Jugada maestra recupera una narración clásica sobre personajes dispuestos a todo con tal de alcanzar la vida que creen merecer. La obra es una reinterpretación de la película Ocho sentencias de muerte (Kind Hearts and Coronets)(Robert Hamer, 1949), la célebre comedia negra británica basada en la novela Israel Rank: «The Autobiography of a Criminal». Y aunque esta nueva versión cambia bastante el tono y la estética, conserva intacta la idea central, el deseo obsesivo de ascender socialmente cueste lo que cueste.
La historia sigue a Becket Redfellow (Glenn Powell), un hombre que se siente apartado del mundo al que cree pertenecer. Más que el dinero en sí, lo que persigue es una forma de vida, una identidad, la sensación de entrar finalmente en ese universo elegante y privilegiado que siempre ha contemplado desde fuera. La película habla menos de riqueza que de aspiración social, de personas convencidas que la felicidad está escondida detrás de una determinada clase de existencia.

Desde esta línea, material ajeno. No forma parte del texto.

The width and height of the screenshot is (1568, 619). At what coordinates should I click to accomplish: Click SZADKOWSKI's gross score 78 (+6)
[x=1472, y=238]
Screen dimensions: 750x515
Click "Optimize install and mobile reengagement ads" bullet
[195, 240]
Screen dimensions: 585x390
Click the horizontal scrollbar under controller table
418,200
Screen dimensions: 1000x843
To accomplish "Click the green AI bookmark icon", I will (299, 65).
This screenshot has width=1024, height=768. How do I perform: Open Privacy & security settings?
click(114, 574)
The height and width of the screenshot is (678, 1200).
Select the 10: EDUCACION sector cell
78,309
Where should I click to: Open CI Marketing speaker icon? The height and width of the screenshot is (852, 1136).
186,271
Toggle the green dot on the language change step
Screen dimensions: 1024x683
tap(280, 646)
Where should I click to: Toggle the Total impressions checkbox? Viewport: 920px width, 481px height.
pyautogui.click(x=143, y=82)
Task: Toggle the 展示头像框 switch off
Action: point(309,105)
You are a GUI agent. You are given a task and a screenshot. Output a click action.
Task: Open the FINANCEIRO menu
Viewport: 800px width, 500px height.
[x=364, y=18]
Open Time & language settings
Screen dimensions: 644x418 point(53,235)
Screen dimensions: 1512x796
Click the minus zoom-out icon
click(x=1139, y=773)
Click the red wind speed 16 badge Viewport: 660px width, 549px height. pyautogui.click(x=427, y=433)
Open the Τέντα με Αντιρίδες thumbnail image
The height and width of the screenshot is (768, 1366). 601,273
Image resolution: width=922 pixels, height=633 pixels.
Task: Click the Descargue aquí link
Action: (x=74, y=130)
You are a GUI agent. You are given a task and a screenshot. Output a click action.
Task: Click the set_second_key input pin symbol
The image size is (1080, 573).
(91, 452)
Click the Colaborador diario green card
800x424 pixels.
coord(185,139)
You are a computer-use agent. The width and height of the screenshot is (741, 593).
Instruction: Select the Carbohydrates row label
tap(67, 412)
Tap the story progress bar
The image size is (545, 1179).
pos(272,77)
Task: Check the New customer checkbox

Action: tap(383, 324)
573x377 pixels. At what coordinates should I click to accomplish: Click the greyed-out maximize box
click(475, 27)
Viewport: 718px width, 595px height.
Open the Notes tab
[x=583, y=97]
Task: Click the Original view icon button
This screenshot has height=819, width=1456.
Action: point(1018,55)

El tono del filme es de comedia negra, aunque a veces parece escapársele de las manos. La trama quiere mantener un equilibrio entre sátira, thriller criminal y humor sofisticado, y no siempre consigue que todas esas piezas encajen del todo. Hay escenas donde el cinismo funciona muy bien y otras donde el artificio cómico resulta algo forzado, es en ese territorio incómodo donde el tono amenaza constantemente con romperse.
Jugada maestra arranca con el protagonista ya en prisión, y desde ahí reconstruye poco a poco cómo ha terminado en esa situación. Ese juego narrativo permite introducir sorpresas y giros sin perder ritmo, y mantiene cierta intriga incluso cuando el espectador entiende rápidamente hacia dónde se dirige la historia.
En el apartado interpretativo, destaca Margaret Qualley que tiene esa elegancia fría y magnética que convierte cada aparición suya en algo hipnótico. La actriz domina esa mezcla entre sofisticación, sensualidad y cierta distancia irónica que define al personaje, con su mirada y presencia escénica.
La película no alcanza la precisión satírica ni la brillantez cruel de la obra original británica, y en ocasiones parece más interesada en el estilo que en profundizar realmente en su crítica social.